Hi everyone and thanks for answering my questions so thoroughly. Have made decision to fence in my yard instead of going with invisible fence and have looked into having a dog sitter come to house once every day during week. Hopefully fence will be up by early spring, I have a couple of breeders in the Pennsylvania area in mind. I am still a little confused though about EVENTUALLY being able to leave dog at home during week by itself. Does anybody do this regularly? There must be Vizsla owners who go to work, right? Thanks again, John.


----------



## Blaze (Aug 6, 2008)

I thought of one more thing.

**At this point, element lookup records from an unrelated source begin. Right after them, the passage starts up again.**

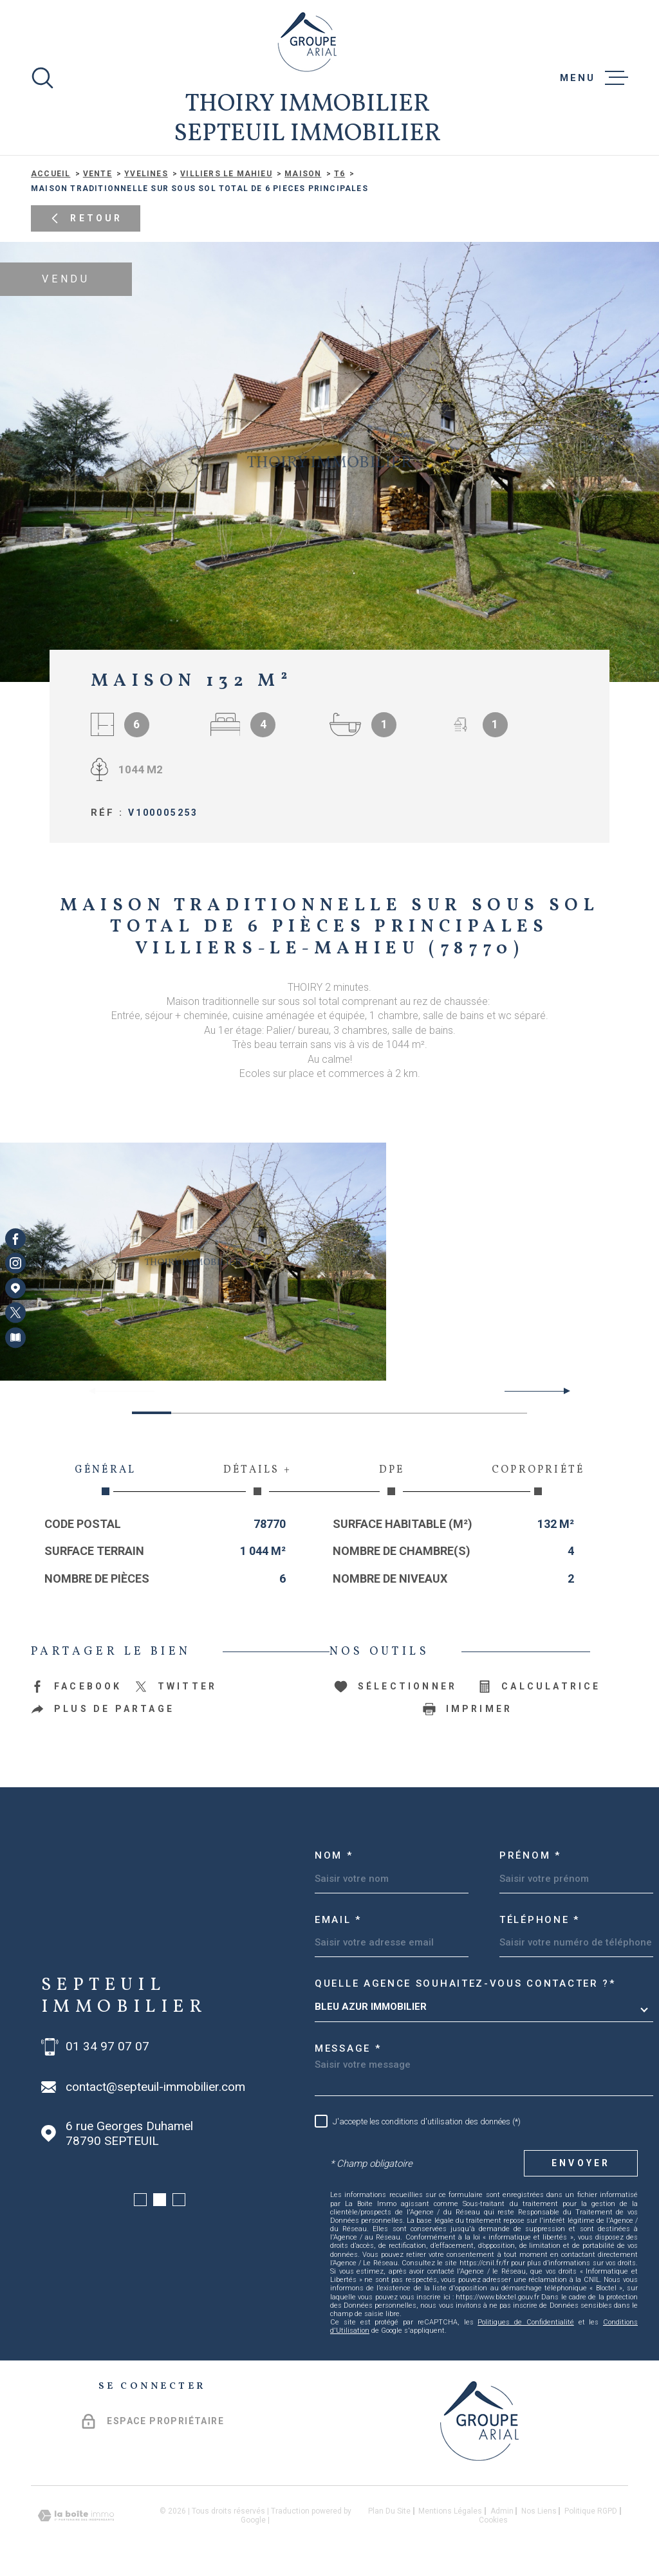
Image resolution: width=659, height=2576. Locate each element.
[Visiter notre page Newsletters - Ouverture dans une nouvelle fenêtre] (15, 1337)
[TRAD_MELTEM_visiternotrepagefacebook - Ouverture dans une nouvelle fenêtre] (15, 1238)
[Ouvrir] (42, 77)
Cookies (493, 2520)
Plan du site (389, 2511)
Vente (97, 173)
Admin (502, 2511)
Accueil (50, 173)
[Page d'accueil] (307, 41)
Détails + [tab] (257, 1479)
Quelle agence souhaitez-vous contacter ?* (465, 1983)
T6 (339, 173)
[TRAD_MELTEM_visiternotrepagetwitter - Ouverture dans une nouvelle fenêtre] (15, 1312)
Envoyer (581, 2163)
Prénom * (530, 1855)
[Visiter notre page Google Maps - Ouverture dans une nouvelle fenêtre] (15, 1288)
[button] (561, 1391)
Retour (85, 218)
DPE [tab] (391, 1479)
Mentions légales (450, 2511)
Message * (348, 2048)
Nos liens (539, 2511)
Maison (302, 173)
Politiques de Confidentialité (526, 2322)
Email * (338, 1920)
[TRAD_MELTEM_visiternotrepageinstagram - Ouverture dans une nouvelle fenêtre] (15, 1263)
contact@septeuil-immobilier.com (155, 2087)
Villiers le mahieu (226, 173)
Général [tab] (105, 1479)
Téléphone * (539, 1920)
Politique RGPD (590, 2511)
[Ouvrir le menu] (594, 77)
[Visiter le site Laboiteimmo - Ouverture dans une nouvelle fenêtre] (76, 2516)
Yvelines (146, 173)
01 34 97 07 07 (107, 2046)
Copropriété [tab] (538, 1479)
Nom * (334, 1855)
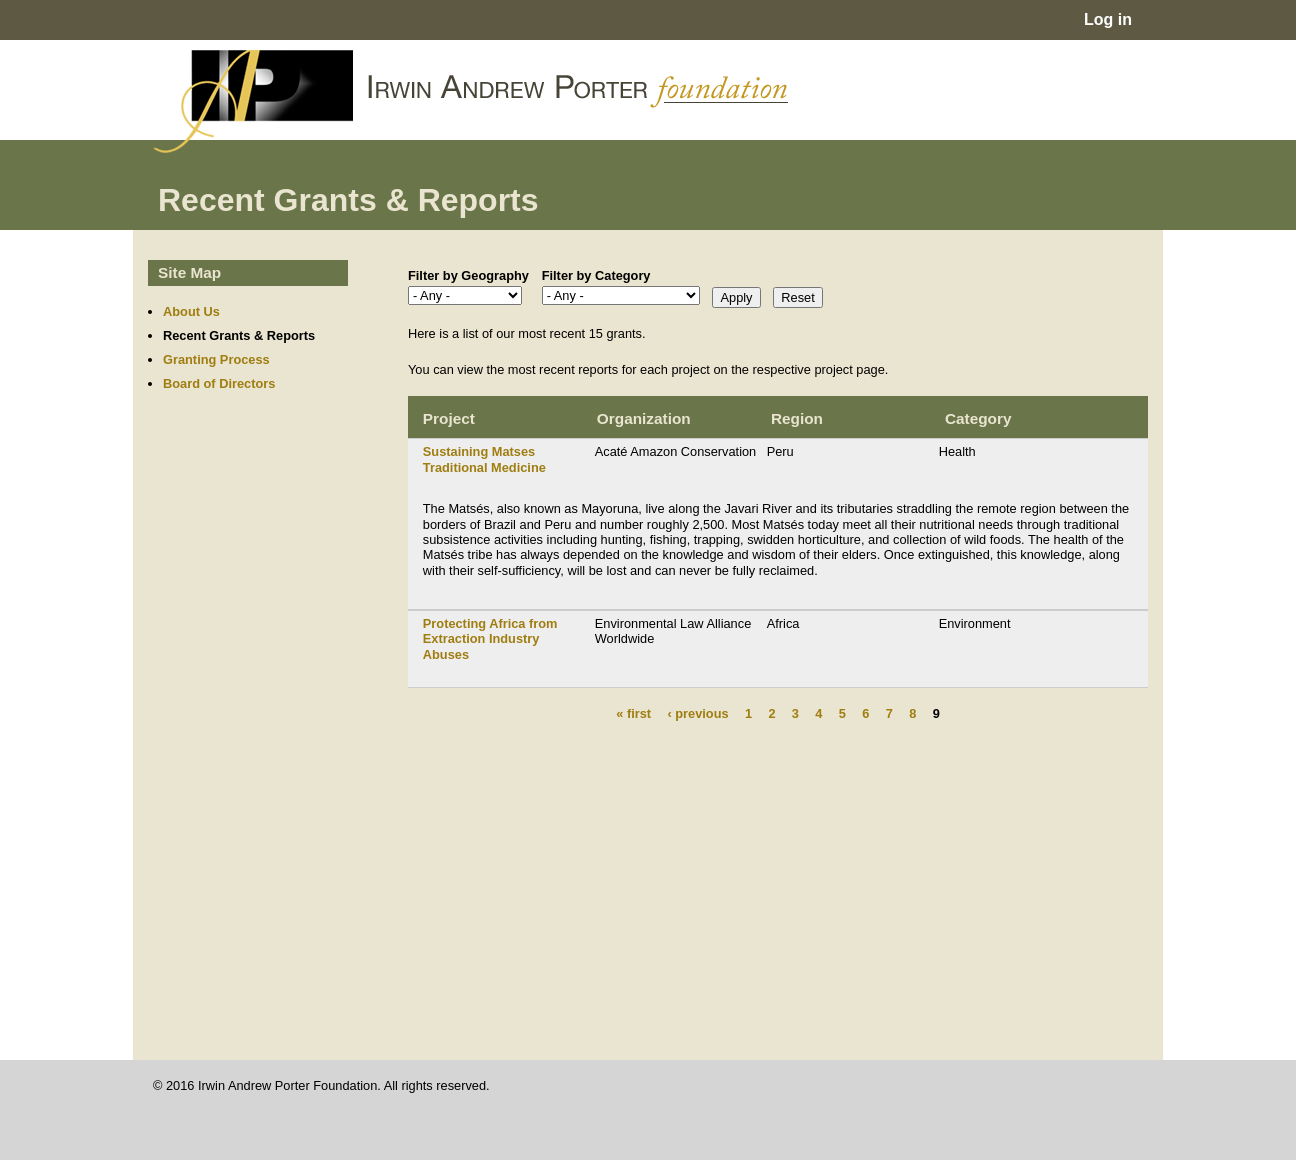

It may sound rediculous to you but if you are the sole caregiver you should seriously consider taking a week off to settle in with your new "baby". I happen to stay @ home (with 3 human kids and my Vizsla), and it is not unlike bringing home a new infant in terms of how busy it is!! I can't imagine working full time and having a young dog but rest assured it can be done and it is done all the time. I have a great doggie daycare in my area you could check in to that fir socialization


----------



## JohnnyO (Feb 22, 2009)

Thanks for suggestion Blaze. I get four weeks vacation per year so I'm willing to bet I could swing two of them to stay with new dog. Thanks again.


----------